“O’Hara. Maryann O’Hara,” Emma said. When even Joshua didn’t protest, she was relieved and disheartened. He was either so scared of the men, or so cognizant of the family’s guilt, or both, that he knew before he should have to keep his mouth shut.
“You want a ride?” asked the thin man, his gun bouncing on his thigh. “Back home? We got power.” He jerked his head at an outboard motor strapped to the stern, which appeared to Emma like a large, ornate eggbeater.
“That’s kind of you to offer,” Emma said. “That’s very kind.” She spoke slowly, trying to delay, so she could think—think! Why didn’t she have a gun? What had Story been thinking, giving her these boats and not a gun? Roland had a gun but he’d taken it with him and besides, if she had a gun, what would she do with it? Even Liam, the oldest boy, could not reliably shoot a squirrel. So there was no gun and no one to shoot a gun and she had wasted time thinking of it. “Thank you, but we’re not far,” she said, wondering, as she said it, if maybe, if the men knew where they were and Emma told them how to go from here, she and the children could be dropped at the Thurston property, easy as that. But the Thurstons had no dock, and though their house was a distance from the creek, they might wake at the sound of a motor, and anyhow, wherever the men dropped them, they would surely wait to see—or hear, given the fog—Emma and the children enter a house. It would never work. She considered a sacrifice: she could ask the men to tow her and the kids back to the boatyard they had launched from, admit to “borrowing” the boats—no need to get into the business of their being (sort of) legitimately borrowed—declare that as her wrongdoing and get on with it. But there was an itchiness about the skinny one. He was angry, maybe, at not yet having busted anything up tonight, or stewing about some other thing, needing someone to nab. Who knew what such a man would do? If not to her or the children, then to Buzzi, who would be waiting for them, asleep in the black Chrysler that Story’s drivers used for such dealings, kind, bawdy Buzzi, who not tonight but regularly delivered other people to do other, more clearly illegal things. “Thank you,” she repeated. “We’ll wait for the fog to clear.”
“Maybe I’m not being clear,” said the skinny man. “It’s our pleasure to escort you. Make sure a lady gets home safe.”
“I’m grateful for your concern, Officer, but it’s our pleasure to stay.”
“I’m a federal agent!” He leaned forward, both hands on his gun, squinting at her. “What. You the ones taking all them pears? The serial harvesters?” He laughed nastily.
“I haven’t heard about that.”
“Local cops told us. Weren’t supposed to. They kept it out the papers, some reason.” He scrunched his nose as if he’d smelled something bad, and Emma understood that Josiah Story must have been the reason. Her stomach rolled. “You’re doing something out here, lady.”
“We’re waiting out the fog, sir.”
He spit over the side of the boat. It must have been a large, well-made wad because it sounded like a rock, hitting the water. “Well, then. We’ll just wait with you.”

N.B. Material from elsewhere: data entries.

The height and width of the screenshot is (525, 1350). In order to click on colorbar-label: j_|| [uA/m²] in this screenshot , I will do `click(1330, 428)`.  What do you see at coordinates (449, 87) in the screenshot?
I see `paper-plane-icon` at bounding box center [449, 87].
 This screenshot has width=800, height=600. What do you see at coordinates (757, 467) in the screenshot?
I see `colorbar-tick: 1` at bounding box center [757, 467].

Emma did not look at her children. Her breath was sour with panic. The fog was beginning to loosen into tendrils; slivers of black could be seen; the men’s faces sharpened into view. The large one grinned. She calculated uselessly: if she admitted to the pear situation, their run would be over, the shack emptied, and Roland would come home to failure and scandal; if she tried for a lesser offense, having taken the skiffs, Buzzi might get caught up, and the local cops notified, who in turn would notify the boat owners, Story’s brother and Story’s father, who would question Story about Emma, which would likely lead to other revelations, about Emma’s pears, both actual and metaphorical, which would make for another, worse sort of scandal.

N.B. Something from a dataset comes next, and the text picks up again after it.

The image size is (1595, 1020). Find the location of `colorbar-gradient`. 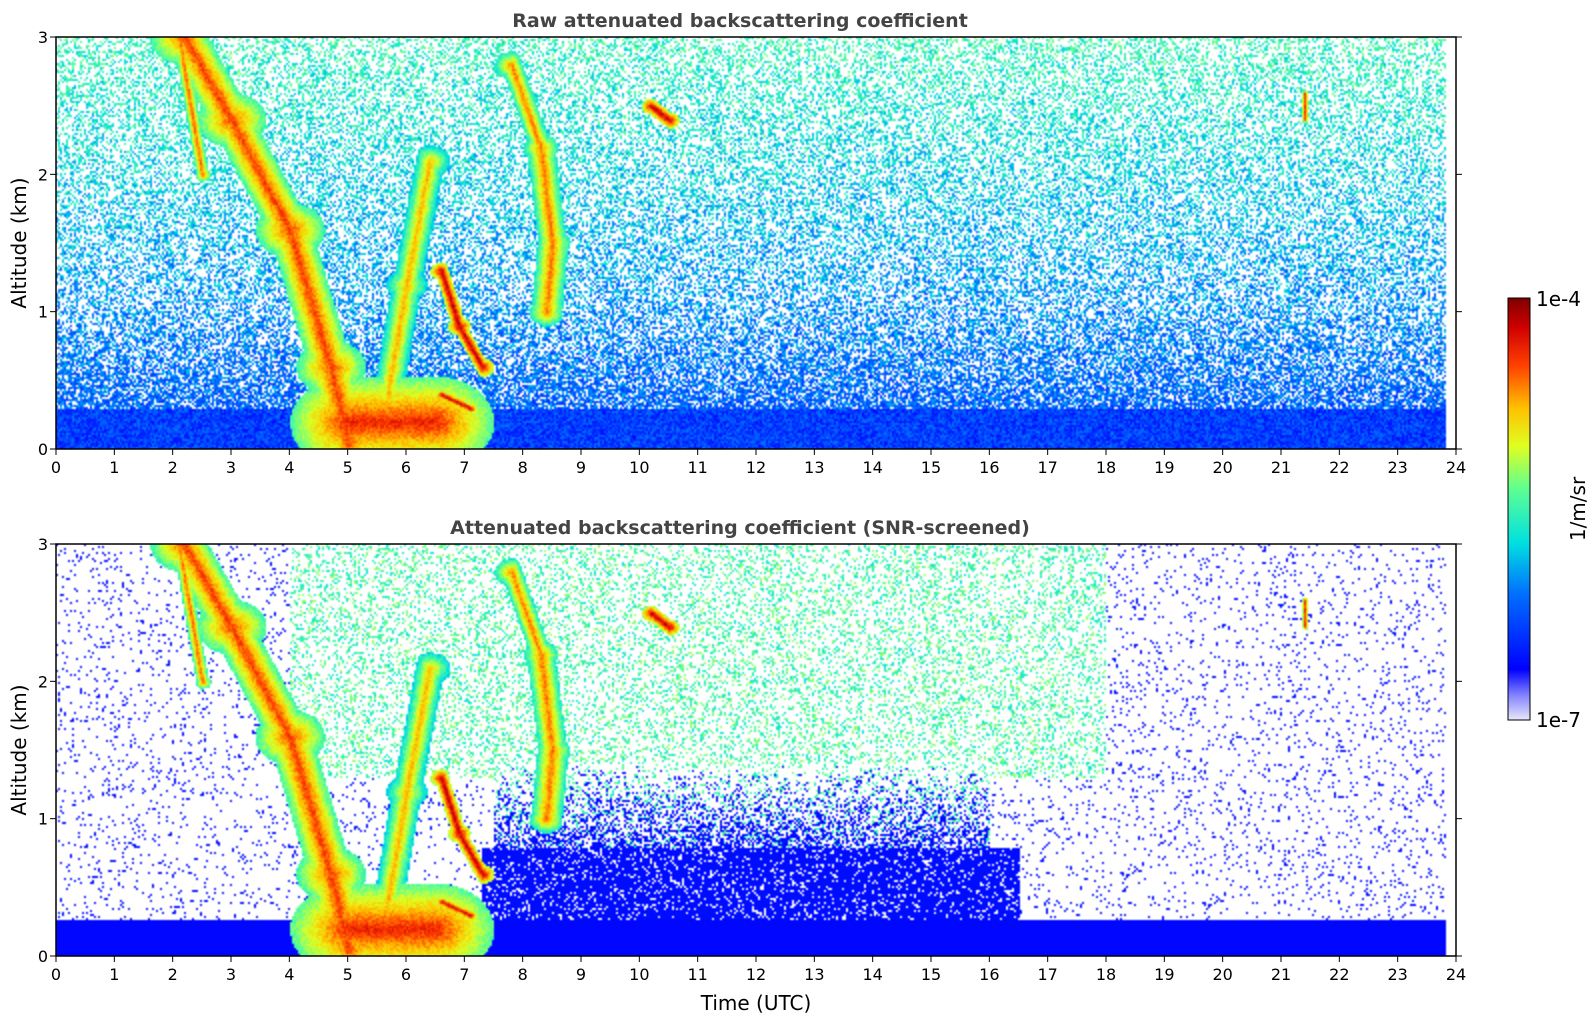

colorbar-gradient is located at coordinates (1519, 509).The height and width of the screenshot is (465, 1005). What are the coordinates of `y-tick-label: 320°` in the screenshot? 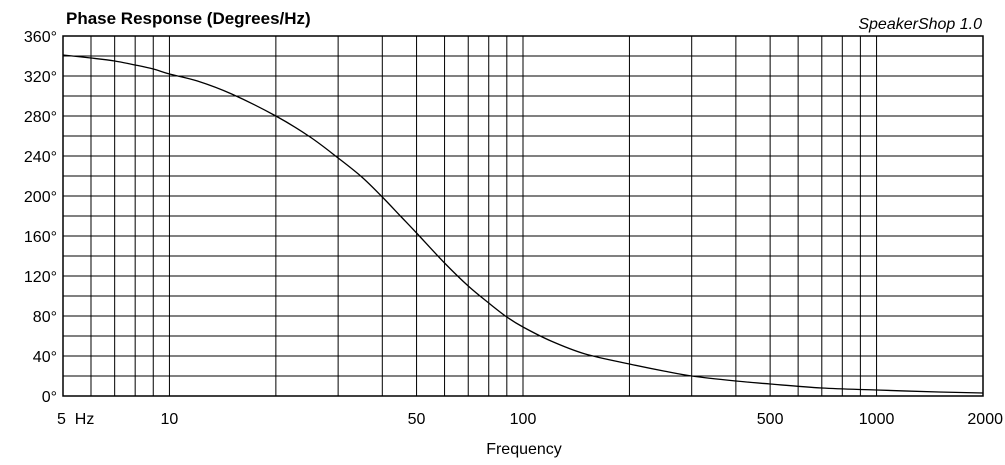 It's located at (40, 78).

A groan split the air, distant yet clear: a vast, creaking, cracking chorus, as if a forest were coming down all at once. The marsh shuddered.
“What the fuck was that?”
The men’s eyes lit up. They might have licked their lips, their hunger was so clear. The big one yanked the motor to life, and they were gone.
Emma prayed, O Lord. O Lord in heaven, thank you. But as she watched the Feds disappear down the creek, as she heard the thrum of their motor die off, she knew that whoever or whatever had made that crashing sound—her first, implausible thought was a string of derricks collapsing—was in far more danger than she and the children had been and that this, their reprieve, had nothing to do with Jesus or Mary and everything to do with luck. Every one of her children had at some point come close to disaster. They had almost poked their eyes out, almost chopped their fingers off, almost expired from fever. There was polio, there was the woodstove, there were Roland’s axes, there was abandonment. Yet here they were, staring at her with astonishment. Adrenaline snaked up her legs. She gripped the oars hard to stop the shaking of her hands. The fog lifted, making way.